Thursday, 28 de March de 2024 ISSN 1519-7670 - Ano 24 - nº 1281

Suzana Singer

Na semana da Parada Gay, surgiu a dúvida: será que a Folha é homofóbica? Não por ter calculado, com o Datafolha, o número de participantes no evento, iniciativa aplaudida pelos leitores. Nem por ter acolhido o artigo de um vereador evangélico que questiona os direitos dos homossexuais, já que havia um contraponto na mesma página.Mas por ter publicado, no Painel do Leitor on-line, uma mensagem que previa que “daqui para a frente ser hétero não será politicamente correto”. “Os participantes da parada fazem a apologia da homossexualidade”, defendeu o escritor Gilberto de Mello Kujawski, 82.

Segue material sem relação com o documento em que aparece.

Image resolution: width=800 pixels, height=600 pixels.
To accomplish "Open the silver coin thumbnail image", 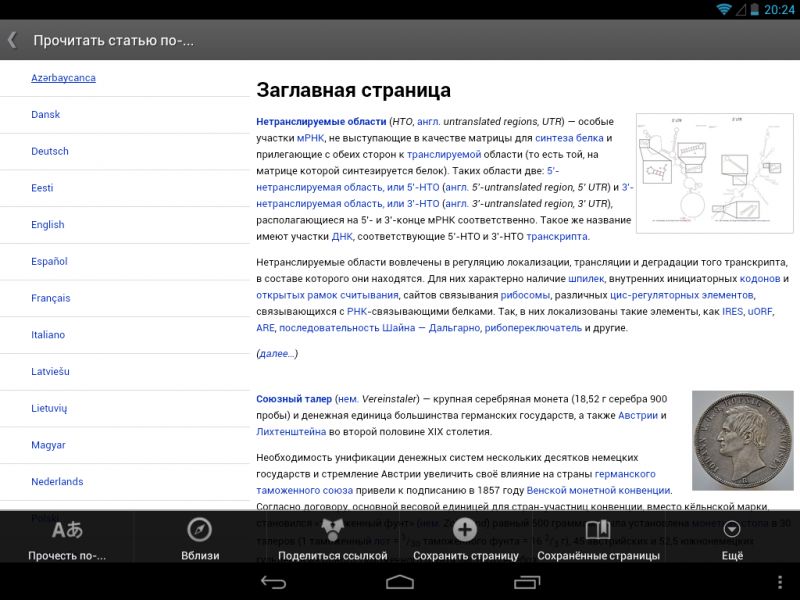I will pos(735,440).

A reação foi forte nas redes sociais. A mensagem foi considerada, no mínimo, “fascista”, e o jornal foi tachado de homofóbico. “Texto que fomenta o preconceito não deve ser publicado. Se escolheram essa mensagem, é porque ela reflete a opinião da Folha”, disse Tiago Mariano, 21, estudante de jornalismo.

A revolta é compreensível, mas não é verdade que publicar manifestação “antigay” signifique encampar essa visão. Para saber a opinião da Folha, tem que olhar os editoriais. Nos últimos anos, eles defenderam iniciativas que visam garantir direitos de casais aos gays e a aprovação de uma lei específica contra a homofobia (sem tolher a liberdade de expressão).

A Folha estaria errada se o e-mail publicado pregasse o ódio ou a violência contra homossexuais, mas não se tratava disso. Era mais uma ironia, de gosto duvidoso.

A dúvida do título acima é pertinente, porém, quando se analisa a notícia “Torcedores do Corinthians são maioria na Parada Gay, diz Datafolha”, publicada discretamente no impresso, mas com grande visibilidade na Folha.com. Foi o texto mais comentado, mais enviado e o segundo mais lido de terça-feira.

O dado, que saiu da pesquisa feita na parada, apenas reflete o tamanho da torcida corintiana em São Paulo. Não era notícia nem deu para entender por que essa pergunta foi incluída no questionário, já que orientação sexual e time do coração não têm nada a ver.

Serviu apenas para reforçar preconceitos, como se viu nos mais de 840 comentários postados na internet. “Eu me ofendo quando um torcedor xinga o outro de veado, bambi, como se a nossa condição fosse motivo de vergonha. Essa matéria acirrou ainda mais isso”, reclamou o editor de livros Átila Morand, 28.

Apesar do erro, a Folha não é homofóbica. Só os muito desatentos -e os militantes mais exaltados- não percebem a quantidade de reportagens e colunas favoráveis aos gays no jornal. O preconceito desse caso foi fruto de outra fraqueza: a vontade de aumentar a audiência com gracinhas, sem precisar suar para fazer jornalismo.

Para além dos aplausos

A cobertura da CPI do caso Cachoeira vai mal na Folha. Na quarta-feira, o depoimento do governador de Goiás, Marconi Perillo (PSDB), foi ignorado pela Primeira Página. Ficou apenas em “Poder”, que escolheu um título extremamente favorável -Perillo dizendo-se vítima de perseguição do PT, uma repetição do que havia sido publicado dois dias antes, na “entrevista de segunda”.

Já o depoimento do governador petista Agnelo Queiroz, do Distrito Federal, foi para a capa, mas sem a notícia principal, que era a manobra para obrigar Perillo a abrir seu sigilo telefônico. Destacou-se apenas o comportamento dos parlamentares, com uma grande foto do líder do PT na Câmara aplaudindo seu colega de partido.

Vários leitores reclamaram do desequilíbrio. A Secretaria de Redação afirma que o texto na Primeira Página “tratou do fato de que a CPI aplaudiu os dois depoentes, Perillo e Agnelo”. Havia mesmo quatro linhas dizendo que “tucanos já haviam feito o mesmo” no dia anterior, mas a crítica maior ficou, sem dúvida, para o PT.

Até agora, o jornal não poupou PSDB, PT ou PMDB nas investigações, mas precisa redobrar a atenção dada à CPI, detectar onde está a notícia para não cair na armadilha de acreditar que se trata apenas de um espetáculo político.